Rachel Notley on the other hand, is haunted by her record. Every time she makes a promise, people point to her time in office and say, you didn’t do that when you had the chance.
Whether it was not committing to hospital renovations in Red Deer, the disastrous rollout of Bill C-6 or what happened to the economy while she ran (a lot of that had to do with a global recession), she is fighting an uphill battle with many voters.
Notley has made a number of promises campaigning, like actually building the hospital in Red Deer, helping bring in more health-care workers and working to reduce class sizes with more schools.

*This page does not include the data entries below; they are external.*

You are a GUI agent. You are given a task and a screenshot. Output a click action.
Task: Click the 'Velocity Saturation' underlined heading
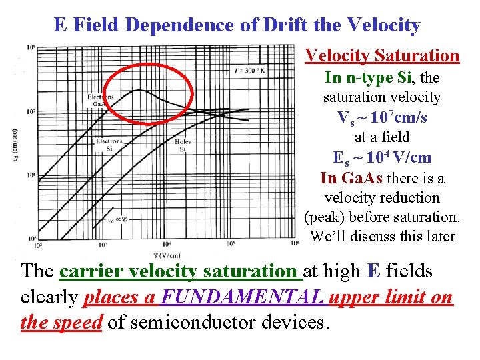click(382, 55)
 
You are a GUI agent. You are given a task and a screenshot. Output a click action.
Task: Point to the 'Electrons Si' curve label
click(109, 145)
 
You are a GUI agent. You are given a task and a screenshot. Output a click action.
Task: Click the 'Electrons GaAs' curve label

Smith has had some time in office as well and while she’s battled her fair share of controversies, she did help Albertans with breaks on fuel and financially with affordability payments. Regardless of the missteps, people will remember those things at the ballot box. While those things matter, I think it’s also important to look at your local representative and decide whether they are the person you want to represent you in the legislature. The leader matters for the direction of the province, but your local representative matters if they listen to you, hear you and take a stand for things that they promised when they ran.
Don’t vote for the party you’ve always voted for because they’re the party you always vote for, vote because you believe in the representative to make a difference for things that matter to you. Do your best to dive into your candidate’s voting record in the legislature if they are an incumbent. If they’re a challenger, listen to how they speak in the community and the message they pass on in public engagements over the next month.
They’ll both make promises, every party and representative does. Judge the actions of the individual. Do they care about your community? Do they embrace anger or do they bring a message of hope for better days ahead?
This election won’t be an easy one for voters and from all accounts, it looks like the province is more divided than it’s ever been. I urge you to have your say, for if you choose to complain and don’t cast a ballot, you had your chance and you passed it up. If you’re tired, worn down or apathetic to politics in the coming weeks, you won’t be alone. But not participating in the democratic institution that our country and province provide, in my mind, is a graver mistake than choosing a candidate with whom you don’t entirely agree with. Voting is really the only opportunity we have to make sure politicians who write laws or guide our province are accountable to what we want — what we need and value.
Part of living in a democracy and being a contributing member of society is participating in the democratic process. There are people in plenty of countries that don’t have that right guaranteed.
For everyone who has complained over the last four years, on one side or the other, May 29 is your chance to have your voice heard.
Byron Hackett is the Managing Editor of the Red Deer Advocate.